» **Texto fornecido**:
Aliás, o próprio Tribunal Constitucional, em várias ocasiões, mas, pelo menos, em 2006, exarou um

acórdão que, creio, faz doutrina clara a este respeito, se é que ela era necessária. Vou citar, para que se

registe: «Sob pena de esvaziar o direito de audição numa formalidade sem sentido útil, a oportunidade de

pronúncia do titular do direito deve situar-se numa fase do procedimento legislativo adequada à ponderação,

pelo órgão legiferante, do parecer que aquele venha a emitir, com a possibilidade da sua direta incidência nas

opções da legislação projetada. O cabal exercício do direito de audição pressupõe, assim, que, além de um

prazo razoável para o efeito, ele se exerça (ou possa exercer) num momento tal que a sua finalidade

(participação e influência na decisão legislativa) se possa atingir, tendo sempre em conta o objeto possível da

pronúncia.»

É isto, de facto, que temos perante esta iniciativa da Assembleia Legislativa da Região Autónoma da

Madeira, ou seja, corrigir uma prática parlamentar que tem estado vezes demasiadas viciada por um

entendimento burocrático desta obrigação de audição, que levou, aliás, a sucessivos pedidos de fiscalização

de inconstitucionalidade, por exemplo nas leis do Orçamento de 1999, de 2007, de 2008, nas quais,

justamente, os pareceres foram solicitados perfeitamente a destempo para cumprir uma formalidade e não

para que os pareceres fossem efetivos.

Página 28

I SÉRIE — NÚMERO 16

28

Por isso, e em suma, o Bloco de Esquerda concorda com o sentido destas alterações. Haverá,

eventualmente, lugar para alguma afinação na especialidade, mas cá estaremos para que isso seja feito, pois

as propostas que são feitas merecem a nossa concordância.

Aplausos do BE.

O Sr. Presidente (António Filipe): — Tem a palavra o Sr. Deputado João Oliveira.

O Sr. João Oliveira (PCP): — Sr. Presidente, Sr.as e Srs. Deputados: Queria, naturalmente, em nome do Grupo Parlamentar do PCP, começar por dizer que saudamos a Assembleia Legislativa Regional da Madeira

por esta proposta de lei que apresentou à Assembleia da República. Saudamos, particularmente, o conjunto

de contributos que, em concreto, esta proposta de lei dá para que possa resolver-se um problema cuja melhor

solução seria, pura e simplesmente, ser prevenido.

» **Requisitos da tarefa**: Prossiga o debate parlamentar sobre o direito de audição da Região Autónoma da Madeira, a partir da última frase apresentada.

» **Listagem**:

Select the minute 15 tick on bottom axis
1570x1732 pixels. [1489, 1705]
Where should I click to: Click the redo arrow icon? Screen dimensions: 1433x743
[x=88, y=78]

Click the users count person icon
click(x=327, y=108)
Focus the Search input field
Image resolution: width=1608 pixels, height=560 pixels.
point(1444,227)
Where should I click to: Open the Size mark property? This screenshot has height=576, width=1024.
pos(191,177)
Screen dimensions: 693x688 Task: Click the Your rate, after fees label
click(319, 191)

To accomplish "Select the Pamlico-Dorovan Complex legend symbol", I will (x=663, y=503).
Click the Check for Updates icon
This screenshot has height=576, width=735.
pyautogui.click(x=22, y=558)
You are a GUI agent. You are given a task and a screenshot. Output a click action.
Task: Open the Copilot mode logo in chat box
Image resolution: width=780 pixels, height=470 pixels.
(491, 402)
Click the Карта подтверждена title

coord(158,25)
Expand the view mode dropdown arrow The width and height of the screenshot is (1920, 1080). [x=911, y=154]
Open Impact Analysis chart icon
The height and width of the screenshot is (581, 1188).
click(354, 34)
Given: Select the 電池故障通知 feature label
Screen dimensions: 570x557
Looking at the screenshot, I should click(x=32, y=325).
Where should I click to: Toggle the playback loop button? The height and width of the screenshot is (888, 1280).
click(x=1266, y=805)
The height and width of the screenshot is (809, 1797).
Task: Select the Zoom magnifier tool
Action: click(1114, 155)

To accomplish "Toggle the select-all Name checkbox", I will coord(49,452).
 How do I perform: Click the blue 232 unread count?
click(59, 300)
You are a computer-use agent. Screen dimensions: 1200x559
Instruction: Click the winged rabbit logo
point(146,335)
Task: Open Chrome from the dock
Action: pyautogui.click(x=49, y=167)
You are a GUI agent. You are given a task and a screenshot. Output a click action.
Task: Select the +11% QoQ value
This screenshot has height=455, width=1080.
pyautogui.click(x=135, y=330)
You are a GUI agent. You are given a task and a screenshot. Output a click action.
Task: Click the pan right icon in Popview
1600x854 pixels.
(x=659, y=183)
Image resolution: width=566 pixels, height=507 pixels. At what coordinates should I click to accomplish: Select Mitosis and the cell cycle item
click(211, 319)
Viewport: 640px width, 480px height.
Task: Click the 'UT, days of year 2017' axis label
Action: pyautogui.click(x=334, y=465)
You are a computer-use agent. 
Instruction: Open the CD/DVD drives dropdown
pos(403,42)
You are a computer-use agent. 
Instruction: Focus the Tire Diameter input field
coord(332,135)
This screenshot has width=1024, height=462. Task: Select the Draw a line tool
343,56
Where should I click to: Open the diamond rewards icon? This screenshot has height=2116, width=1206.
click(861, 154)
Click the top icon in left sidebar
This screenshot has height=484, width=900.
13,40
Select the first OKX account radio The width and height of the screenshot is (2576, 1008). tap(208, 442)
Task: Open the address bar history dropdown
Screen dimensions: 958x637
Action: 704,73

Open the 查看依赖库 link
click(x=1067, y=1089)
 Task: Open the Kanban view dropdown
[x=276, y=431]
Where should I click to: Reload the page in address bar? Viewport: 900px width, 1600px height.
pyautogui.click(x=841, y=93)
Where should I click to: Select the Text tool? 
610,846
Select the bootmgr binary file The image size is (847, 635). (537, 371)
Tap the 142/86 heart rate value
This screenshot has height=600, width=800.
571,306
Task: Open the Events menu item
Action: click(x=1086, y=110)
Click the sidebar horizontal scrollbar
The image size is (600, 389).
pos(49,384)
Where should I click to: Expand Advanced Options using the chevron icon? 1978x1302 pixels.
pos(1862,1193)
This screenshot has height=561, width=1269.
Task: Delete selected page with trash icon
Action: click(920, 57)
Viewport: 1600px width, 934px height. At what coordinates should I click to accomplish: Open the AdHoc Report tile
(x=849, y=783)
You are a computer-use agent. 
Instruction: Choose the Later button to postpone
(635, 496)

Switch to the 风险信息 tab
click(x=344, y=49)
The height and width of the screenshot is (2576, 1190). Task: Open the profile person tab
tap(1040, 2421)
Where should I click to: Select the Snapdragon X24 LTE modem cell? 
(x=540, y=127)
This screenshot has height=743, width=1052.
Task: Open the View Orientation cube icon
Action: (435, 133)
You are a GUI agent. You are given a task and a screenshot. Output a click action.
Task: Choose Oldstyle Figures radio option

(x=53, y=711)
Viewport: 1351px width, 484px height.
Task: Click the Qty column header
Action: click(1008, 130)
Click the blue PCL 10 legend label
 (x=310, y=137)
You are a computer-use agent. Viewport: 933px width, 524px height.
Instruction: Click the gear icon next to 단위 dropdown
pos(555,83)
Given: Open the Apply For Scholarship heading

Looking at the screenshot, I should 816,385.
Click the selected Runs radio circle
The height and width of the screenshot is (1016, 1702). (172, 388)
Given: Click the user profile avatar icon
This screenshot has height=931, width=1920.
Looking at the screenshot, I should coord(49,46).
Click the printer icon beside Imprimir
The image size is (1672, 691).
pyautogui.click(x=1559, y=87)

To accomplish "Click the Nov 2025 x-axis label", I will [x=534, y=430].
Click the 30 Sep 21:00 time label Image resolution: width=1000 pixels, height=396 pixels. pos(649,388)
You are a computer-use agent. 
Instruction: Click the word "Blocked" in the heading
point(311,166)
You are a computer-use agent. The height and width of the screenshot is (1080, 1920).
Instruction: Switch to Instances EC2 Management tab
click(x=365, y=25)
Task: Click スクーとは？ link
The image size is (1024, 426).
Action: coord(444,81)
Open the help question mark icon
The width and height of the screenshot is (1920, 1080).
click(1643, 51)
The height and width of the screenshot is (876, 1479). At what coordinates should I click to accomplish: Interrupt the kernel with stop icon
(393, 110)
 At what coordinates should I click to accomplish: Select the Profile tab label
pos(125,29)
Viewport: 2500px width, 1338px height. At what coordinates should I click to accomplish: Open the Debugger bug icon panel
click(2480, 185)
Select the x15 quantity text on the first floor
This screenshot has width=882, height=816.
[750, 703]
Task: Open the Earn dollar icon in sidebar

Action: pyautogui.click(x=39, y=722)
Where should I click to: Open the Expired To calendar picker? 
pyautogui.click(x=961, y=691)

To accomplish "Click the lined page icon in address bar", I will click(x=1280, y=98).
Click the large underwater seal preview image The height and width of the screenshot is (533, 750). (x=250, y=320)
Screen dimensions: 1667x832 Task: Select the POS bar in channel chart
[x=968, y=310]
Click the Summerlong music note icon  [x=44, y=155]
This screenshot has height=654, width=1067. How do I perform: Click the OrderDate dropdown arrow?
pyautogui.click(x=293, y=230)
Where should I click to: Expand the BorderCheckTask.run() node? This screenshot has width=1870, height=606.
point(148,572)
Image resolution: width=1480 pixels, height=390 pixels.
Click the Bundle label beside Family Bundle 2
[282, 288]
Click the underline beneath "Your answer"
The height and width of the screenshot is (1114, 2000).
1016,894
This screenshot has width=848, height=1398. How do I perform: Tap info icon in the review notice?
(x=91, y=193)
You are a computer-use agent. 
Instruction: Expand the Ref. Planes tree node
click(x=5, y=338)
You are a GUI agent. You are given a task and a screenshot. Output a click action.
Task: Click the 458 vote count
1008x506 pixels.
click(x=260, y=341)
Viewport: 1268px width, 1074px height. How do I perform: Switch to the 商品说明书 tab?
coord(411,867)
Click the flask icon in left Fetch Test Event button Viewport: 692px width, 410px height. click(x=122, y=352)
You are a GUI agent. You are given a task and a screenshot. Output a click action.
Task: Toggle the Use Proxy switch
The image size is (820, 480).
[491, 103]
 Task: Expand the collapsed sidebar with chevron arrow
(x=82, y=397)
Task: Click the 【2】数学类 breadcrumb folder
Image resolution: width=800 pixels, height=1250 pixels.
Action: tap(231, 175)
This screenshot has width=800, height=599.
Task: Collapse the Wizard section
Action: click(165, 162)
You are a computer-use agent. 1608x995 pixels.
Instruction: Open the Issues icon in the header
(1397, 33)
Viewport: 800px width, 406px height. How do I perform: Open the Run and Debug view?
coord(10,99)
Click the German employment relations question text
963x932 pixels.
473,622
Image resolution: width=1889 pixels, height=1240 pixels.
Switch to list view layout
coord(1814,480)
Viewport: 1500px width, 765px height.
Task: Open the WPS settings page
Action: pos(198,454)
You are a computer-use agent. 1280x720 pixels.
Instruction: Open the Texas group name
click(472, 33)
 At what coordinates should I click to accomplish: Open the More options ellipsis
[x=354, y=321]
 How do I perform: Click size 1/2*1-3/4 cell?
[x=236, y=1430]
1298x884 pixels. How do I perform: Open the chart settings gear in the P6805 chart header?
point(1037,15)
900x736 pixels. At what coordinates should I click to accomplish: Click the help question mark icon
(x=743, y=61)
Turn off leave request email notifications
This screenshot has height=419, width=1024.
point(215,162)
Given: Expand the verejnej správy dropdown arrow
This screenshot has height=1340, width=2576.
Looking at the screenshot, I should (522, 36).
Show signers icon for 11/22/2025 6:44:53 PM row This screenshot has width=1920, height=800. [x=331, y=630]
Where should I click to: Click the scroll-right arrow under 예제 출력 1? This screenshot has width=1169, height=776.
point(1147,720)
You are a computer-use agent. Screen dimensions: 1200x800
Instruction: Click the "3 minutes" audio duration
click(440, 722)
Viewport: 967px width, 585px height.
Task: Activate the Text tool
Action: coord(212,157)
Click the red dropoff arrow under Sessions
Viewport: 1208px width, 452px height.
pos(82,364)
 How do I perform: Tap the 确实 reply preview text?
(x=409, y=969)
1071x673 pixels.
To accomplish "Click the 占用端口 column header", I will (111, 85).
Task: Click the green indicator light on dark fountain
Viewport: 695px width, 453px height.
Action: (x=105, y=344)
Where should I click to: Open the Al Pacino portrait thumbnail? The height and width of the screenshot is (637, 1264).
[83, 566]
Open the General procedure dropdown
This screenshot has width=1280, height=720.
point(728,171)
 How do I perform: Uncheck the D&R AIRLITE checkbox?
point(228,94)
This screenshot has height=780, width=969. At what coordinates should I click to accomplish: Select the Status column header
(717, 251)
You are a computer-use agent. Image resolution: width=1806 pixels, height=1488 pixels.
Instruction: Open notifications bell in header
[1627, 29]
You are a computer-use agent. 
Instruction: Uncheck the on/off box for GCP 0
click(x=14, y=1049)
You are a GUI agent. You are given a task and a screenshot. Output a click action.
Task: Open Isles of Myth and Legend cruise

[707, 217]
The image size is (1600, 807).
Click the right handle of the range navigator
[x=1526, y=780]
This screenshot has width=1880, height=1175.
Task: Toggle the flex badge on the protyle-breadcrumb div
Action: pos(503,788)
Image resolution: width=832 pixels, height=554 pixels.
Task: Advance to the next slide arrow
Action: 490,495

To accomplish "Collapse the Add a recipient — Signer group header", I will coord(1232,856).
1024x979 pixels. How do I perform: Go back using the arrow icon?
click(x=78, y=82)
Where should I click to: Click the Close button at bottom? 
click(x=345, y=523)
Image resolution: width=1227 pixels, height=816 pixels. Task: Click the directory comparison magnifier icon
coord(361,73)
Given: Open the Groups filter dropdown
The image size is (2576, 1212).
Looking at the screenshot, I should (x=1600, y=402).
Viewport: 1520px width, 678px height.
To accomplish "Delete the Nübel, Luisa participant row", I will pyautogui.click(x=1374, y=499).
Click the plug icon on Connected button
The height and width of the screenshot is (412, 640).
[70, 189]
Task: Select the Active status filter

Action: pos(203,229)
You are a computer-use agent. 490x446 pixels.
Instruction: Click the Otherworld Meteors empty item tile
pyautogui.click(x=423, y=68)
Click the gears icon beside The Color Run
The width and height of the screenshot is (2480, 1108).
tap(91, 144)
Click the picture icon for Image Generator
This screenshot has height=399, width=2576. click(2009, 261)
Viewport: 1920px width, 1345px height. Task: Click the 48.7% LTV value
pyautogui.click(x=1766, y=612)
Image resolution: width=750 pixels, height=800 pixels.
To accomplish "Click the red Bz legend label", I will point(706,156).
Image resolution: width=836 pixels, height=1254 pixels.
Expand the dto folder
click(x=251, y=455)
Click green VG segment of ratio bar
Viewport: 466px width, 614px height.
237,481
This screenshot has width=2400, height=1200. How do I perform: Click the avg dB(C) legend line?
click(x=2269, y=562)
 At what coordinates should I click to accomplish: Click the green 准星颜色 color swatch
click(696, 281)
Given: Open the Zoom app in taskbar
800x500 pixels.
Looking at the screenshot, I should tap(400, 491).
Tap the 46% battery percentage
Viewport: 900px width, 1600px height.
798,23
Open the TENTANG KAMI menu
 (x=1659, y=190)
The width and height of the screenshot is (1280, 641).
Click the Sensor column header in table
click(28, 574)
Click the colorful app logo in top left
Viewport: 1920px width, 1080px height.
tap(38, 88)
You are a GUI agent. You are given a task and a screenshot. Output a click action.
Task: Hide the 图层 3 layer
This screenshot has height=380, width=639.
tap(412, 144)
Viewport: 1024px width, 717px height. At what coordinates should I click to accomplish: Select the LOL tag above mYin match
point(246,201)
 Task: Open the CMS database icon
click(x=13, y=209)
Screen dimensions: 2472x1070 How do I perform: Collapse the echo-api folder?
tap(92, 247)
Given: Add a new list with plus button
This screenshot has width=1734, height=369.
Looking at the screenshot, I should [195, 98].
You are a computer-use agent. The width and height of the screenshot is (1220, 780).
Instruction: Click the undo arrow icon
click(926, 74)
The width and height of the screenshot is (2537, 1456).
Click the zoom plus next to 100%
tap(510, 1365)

» **Resposta ao exercício**:
Diria que mais do que resolver problemas de prazos, ou alargá-los, ou encontrar forma para que estes

possam ser cumpridos, julgo que é importante, no funcionamento dos órgãos de soberania, seja a Assembleia

da República ou o Governo, que o respeito pelo direito à audição das Assembleias Legislativas Regionais e

dos Governos Regionais, enquanto órgãos próprios das Regiões Autónomas, seja concretizado como parte

integrante do respeito por qualquer diploma legislativo da República, que tem de ter, naturalmente, essa

consideração.

Portanto, diria mesmo que melhor do que estas soluções propostas pela Assembleia Legislativa Regional

da Madeira só mesmo o cumprimento e o respeito pelo direito de audições das Regiões Autónomas podem

ultrapassar este problema.

Queria também dizer que, na nossa leitura, o que é proposto pela Assembleia Legislativa Regional da

Madeira não nos merece objeção. O alargamento de prazos não justifica nenhuma objeção ou reparo, nem, de

resto, a previsão que se adianta de clarificação, relativamente às possibilidades quer de dilatação dos prazos

quer de encurtamento, ainda que, em relação ao encurtamento dos prazos, haja necessidade, de facto, de

afinar alguma coisa.

Queria apenas chamar a atenção dos Srs. Deputados para um processo que, ainda muito recentemente,

convocou a necessidade de uma audição urgente por parte dos órgãos próprios das Regiões Autónomas, que

foi o processo de declaração do estado de emergência, cujos pedidos de audição aos órgãos das Regiões

Autónomas careceram, naturalmente, de urgência. Diria que nenhum Sr. Deputado, na Assembleia da

República, reconhecerá que um prazo de cinco dias para dar um parecer sobre a declaração do estado de

emergência não será, provavelmente, consentâneo com a urgência daquela matéria. Há naturalmente, desse

ponto de vista, uma questão que poderá ser resolvida legisticamente, porque o regime do estado de sítio e do

estado de emergência consta de uma lei orgânica e uma lei ordinária há que ter em consideração o que dispõe

a lei orgânica relativamente ao estado de exceção.

De qualquer forma, este é apenas um aspeto sobre o qual julgo que há necessidade, de facto, de haver

uma consideração de algum afinamento nesta matéria, não suscitando, naturalmente, nenhuma objeção a esta

exigência feita na proposta de lei da Assembleia Legislativa da Região Autónoma da Madeira de uma

exigência de fundamentação, na declaração do órgão de soberania, do motivo pelo qual é requerida a

urgência no pedido de parecer respetivo.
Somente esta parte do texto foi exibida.